EXERCISE PROMPT:
When you have read the listing, copy all of it without any change.

▽

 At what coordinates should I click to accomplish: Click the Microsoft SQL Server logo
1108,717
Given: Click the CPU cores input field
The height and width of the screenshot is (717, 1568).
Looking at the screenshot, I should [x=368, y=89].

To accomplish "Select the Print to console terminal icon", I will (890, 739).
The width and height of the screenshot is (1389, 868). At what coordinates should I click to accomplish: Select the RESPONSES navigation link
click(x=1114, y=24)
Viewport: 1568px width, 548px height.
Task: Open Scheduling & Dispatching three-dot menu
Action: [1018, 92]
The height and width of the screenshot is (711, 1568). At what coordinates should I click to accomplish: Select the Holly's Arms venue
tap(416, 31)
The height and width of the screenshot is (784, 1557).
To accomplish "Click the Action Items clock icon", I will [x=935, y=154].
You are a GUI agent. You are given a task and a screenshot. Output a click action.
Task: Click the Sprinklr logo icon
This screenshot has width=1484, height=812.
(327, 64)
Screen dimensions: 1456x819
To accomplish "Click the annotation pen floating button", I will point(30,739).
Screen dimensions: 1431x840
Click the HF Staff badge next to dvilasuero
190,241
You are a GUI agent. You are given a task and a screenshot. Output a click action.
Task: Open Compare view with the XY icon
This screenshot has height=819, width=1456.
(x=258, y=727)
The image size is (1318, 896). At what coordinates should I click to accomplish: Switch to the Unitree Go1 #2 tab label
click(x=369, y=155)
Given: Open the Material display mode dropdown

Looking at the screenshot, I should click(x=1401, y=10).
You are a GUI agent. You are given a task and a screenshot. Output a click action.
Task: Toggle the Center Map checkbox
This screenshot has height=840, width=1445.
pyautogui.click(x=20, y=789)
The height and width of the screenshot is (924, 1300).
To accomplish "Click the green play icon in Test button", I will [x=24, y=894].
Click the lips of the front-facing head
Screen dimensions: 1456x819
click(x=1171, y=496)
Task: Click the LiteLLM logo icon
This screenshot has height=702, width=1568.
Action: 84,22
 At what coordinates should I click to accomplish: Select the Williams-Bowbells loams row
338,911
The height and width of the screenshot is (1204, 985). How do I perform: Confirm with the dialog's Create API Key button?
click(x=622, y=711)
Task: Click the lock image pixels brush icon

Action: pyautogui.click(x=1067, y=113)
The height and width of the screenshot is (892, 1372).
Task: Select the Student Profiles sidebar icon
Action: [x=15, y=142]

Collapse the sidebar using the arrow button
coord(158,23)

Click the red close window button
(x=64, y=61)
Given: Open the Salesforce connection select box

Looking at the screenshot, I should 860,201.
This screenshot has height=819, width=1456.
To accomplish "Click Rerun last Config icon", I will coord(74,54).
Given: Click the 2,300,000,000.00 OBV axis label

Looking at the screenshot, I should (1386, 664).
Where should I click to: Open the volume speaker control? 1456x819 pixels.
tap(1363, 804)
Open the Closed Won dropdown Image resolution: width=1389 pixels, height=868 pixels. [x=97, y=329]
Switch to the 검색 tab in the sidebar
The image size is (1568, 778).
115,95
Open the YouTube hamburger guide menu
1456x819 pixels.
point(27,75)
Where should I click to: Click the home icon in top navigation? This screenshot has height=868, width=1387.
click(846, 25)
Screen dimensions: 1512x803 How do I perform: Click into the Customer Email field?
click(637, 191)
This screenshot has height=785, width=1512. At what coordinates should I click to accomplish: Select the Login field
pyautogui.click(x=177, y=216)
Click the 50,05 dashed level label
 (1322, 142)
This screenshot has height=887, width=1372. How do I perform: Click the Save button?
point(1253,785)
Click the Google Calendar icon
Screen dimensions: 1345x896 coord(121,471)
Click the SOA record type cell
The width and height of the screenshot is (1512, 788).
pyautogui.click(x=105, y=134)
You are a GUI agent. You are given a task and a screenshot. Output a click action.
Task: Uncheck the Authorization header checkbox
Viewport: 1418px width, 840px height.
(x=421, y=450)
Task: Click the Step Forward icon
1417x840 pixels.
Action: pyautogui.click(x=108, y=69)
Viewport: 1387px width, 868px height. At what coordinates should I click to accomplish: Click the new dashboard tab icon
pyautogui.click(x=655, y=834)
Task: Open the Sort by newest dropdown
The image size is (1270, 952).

△

WRITTEN RESPONSE:
 At what coordinates should I click to accomplish: Click the Microsoft SQL Server logo
1108,717
Given: Click the CPU cores input field
The height and width of the screenshot is (717, 1568).
Looking at the screenshot, I should [x=368, y=89].

To accomplish "Select the Print to console terminal icon", I will (890, 739).
The width and height of the screenshot is (1389, 868). At what coordinates should I click to accomplish: Select the RESPONSES navigation link
click(x=1114, y=24)
Viewport: 1568px width, 548px height.
Task: Open Scheduling & Dispatching three-dot menu
Action: [1018, 92]
The height and width of the screenshot is (711, 1568). At what coordinates should I click to accomplish: Select the Holly's Arms venue
tap(416, 31)
The height and width of the screenshot is (784, 1557).
To accomplish "Click the Action Items clock icon", I will [x=935, y=154].
You are a GUI agent. You are given a task and a screenshot. Output a click action.
Task: Click the Sprinklr logo icon
This screenshot has width=1484, height=812.
(327, 64)
Screen dimensions: 1456x819
To accomplish "Click the annotation pen floating button", I will point(30,739).
Screen dimensions: 1431x840
Click the HF Staff badge next to dvilasuero
190,241
You are a GUI agent. You are given a task and a screenshot. Output a click action.
Task: Open Compare view with the XY icon
This screenshot has height=819, width=1456.
(x=258, y=727)
The image size is (1318, 896). At what coordinates should I click to accomplish: Switch to the Unitree Go1 #2 tab label
click(x=369, y=155)
Given: Open the Material display mode dropdown

Looking at the screenshot, I should click(x=1401, y=10).
You are a GUI agent. You are given a task and a screenshot. Output a click action.
Task: Toggle the Center Map checkbox
This screenshot has height=840, width=1445.
pyautogui.click(x=20, y=789)
The height and width of the screenshot is (924, 1300).
To accomplish "Click the green play icon in Test button", I will [x=24, y=894].
Click the lips of the front-facing head
Screen dimensions: 1456x819
click(x=1171, y=496)
Task: Click the LiteLLM logo icon
This screenshot has height=702, width=1568.
Action: 84,22
 At what coordinates should I click to accomplish: Select the Williams-Bowbells loams row
338,911
The height and width of the screenshot is (1204, 985). How do I perform: Confirm with the dialog's Create API Key button?
click(x=622, y=711)
Task: Click the lock image pixels brush icon

Action: pyautogui.click(x=1067, y=113)
The height and width of the screenshot is (892, 1372).
Task: Select the Student Profiles sidebar icon
Action: [x=15, y=142]

Collapse the sidebar using the arrow button
coord(158,23)

Click the red close window button
(x=64, y=61)
Given: Open the Salesforce connection select box

Looking at the screenshot, I should 860,201.
This screenshot has height=819, width=1456.
To accomplish "Click Rerun last Config icon", I will coord(74,54).
Given: Click the 2,300,000,000.00 OBV axis label

Looking at the screenshot, I should (1386, 664).
Where should I click to: Open the volume speaker control? 1456x819 pixels.
tap(1363, 804)
Open the Closed Won dropdown Image resolution: width=1389 pixels, height=868 pixels. [x=97, y=329]
Switch to the 검색 tab in the sidebar
The image size is (1568, 778).
115,95
Open the YouTube hamburger guide menu
1456x819 pixels.
point(27,75)
Where should I click to: Click the home icon in top navigation? This screenshot has height=868, width=1387.
click(846, 25)
Screen dimensions: 1512x803 How do I perform: Click into the Customer Email field?
click(637, 191)
This screenshot has height=785, width=1512. At what coordinates should I click to accomplish: Select the Login field
pyautogui.click(x=177, y=216)
Click the 50,05 dashed level label
 (1322, 142)
This screenshot has height=887, width=1372. How do I perform: Click the Save button?
point(1253,785)
Click the Google Calendar icon
Screen dimensions: 1345x896 coord(121,471)
Click the SOA record type cell
The width and height of the screenshot is (1512, 788).
pyautogui.click(x=105, y=134)
You are a GUI agent. You are given a task and a screenshot. Output a click action.
Task: Uncheck the Authorization header checkbox
Viewport: 1418px width, 840px height.
(x=421, y=450)
Task: Click the Step Forward icon
1417x840 pixels.
Action: pyautogui.click(x=108, y=69)
Viewport: 1387px width, 868px height. At what coordinates should I click to accomplish: Click the new dashboard tab icon
pyautogui.click(x=655, y=834)
Task: Open the Sort by newest dropdown
The image size is (1270, 952).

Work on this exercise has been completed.